In deze tussenuitspraak van de Rechtbank Amsterdam, gedateerd 1 augustus 2017, wordt het verzoek om een in Nederland verblijvende persoon over te leveren aan België voorlopig aangehouden. De rechtbank heeft besloten dat er eerst meer informatie moet komen over de detentieomstandigheden in de Belgische gevangenissen voordat er een definitieve uitspraak kan worden gedaan. De zaak betreft een Europees aanhoudingsbevel (EAB) dat is uitgevaardigd door de onderzoeksrechter in de Rechtbank van Eerste Aanleg Antwerpen op 5 mei 2017. De opgeëiste persoon, geboren in 1980, heeft de Nederlandse nationaliteit en verblijft in Nederland.

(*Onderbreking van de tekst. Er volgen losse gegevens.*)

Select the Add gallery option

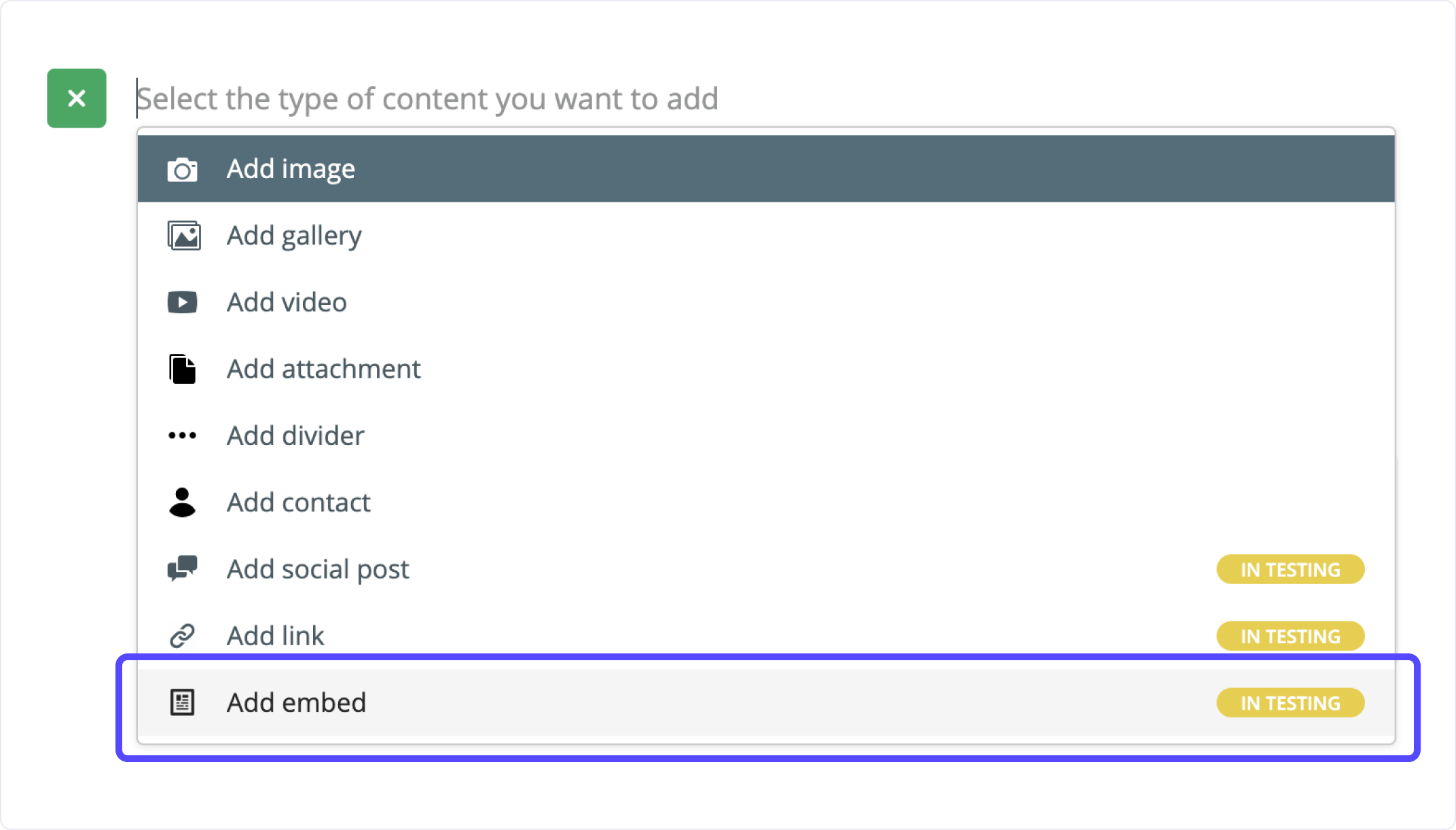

De vordering tot overlevering is behandeld op een openbare zitting op 18 juli 2017, waarbij de officier van justitie mr. J.J.M. Asbroek aanwezig was. De opgeëiste persoon werd bijgestaan door zijn raadsman, mr. H. van Hasselt. De rechtbank heeft de termijn voor uitspraak met dertig dagen verlengd, omdat het niet mogelijk was om binnen de wettelijke termijn uitspraak te doen. De rechtbank heeft de identiteit van de opgeëiste persoon bevestigd en vastgesteld dat de feiten waarvoor overlevering wordt verzocht, strafbaar zijn in zowel België als Nederland.

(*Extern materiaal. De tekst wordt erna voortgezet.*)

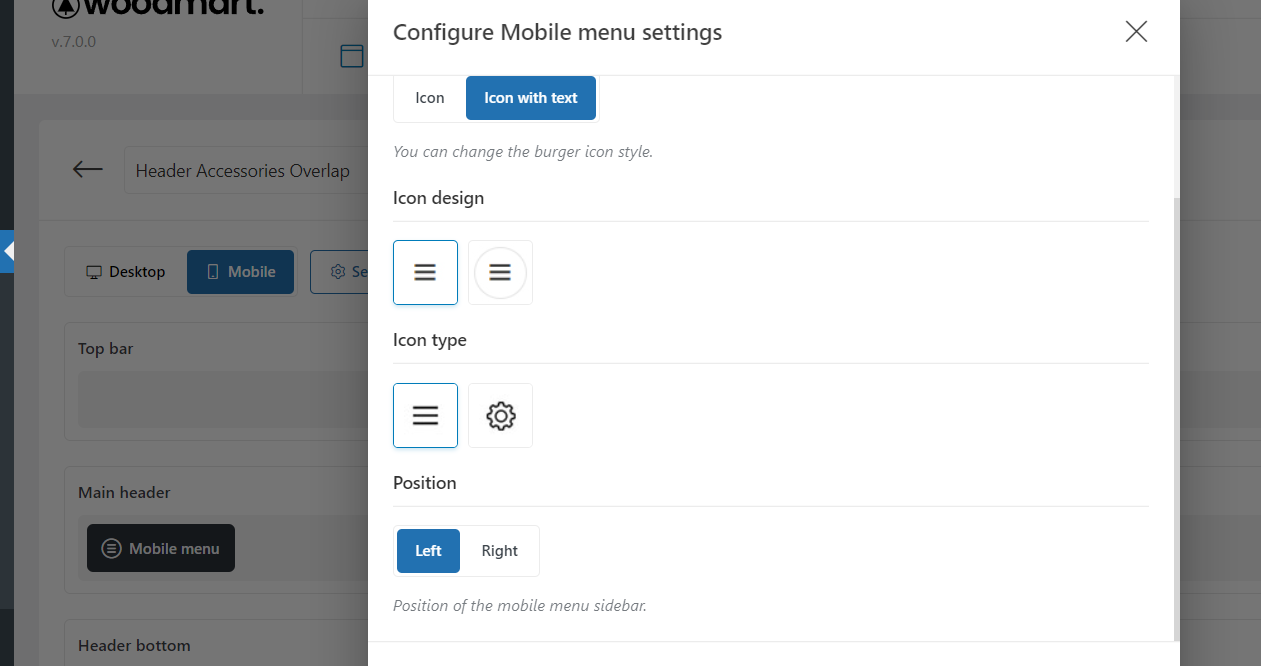This screenshot has width=1261, height=666.
Task: Choose the circled burger icon design
Action: coord(500,272)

De rechtbank heeft ook de garantie beoordeeld die door de Belgische autoriteiten is gegeven, dat de opgeëiste persoon na een eventuele veroordeling in België naar Nederland zal terugkeren om zijn straf daar uit te zitten. De rechtbank concludeert dat deze garantie voldoende is. Echter, gezien de recente kritiek op de detentieomstandigheden in België, heeft de rechtbank besloten het onderzoek te heropenen om meer informatie te verkrijgen over de detentieomstandigheden en de mogelijke gevolgen van overbevolking in Belgische gevangenissen. De rechtbank heeft het onderzoek voor onbepaalde tijd geschorst en zal op een later tijdstip de zitting hervatten.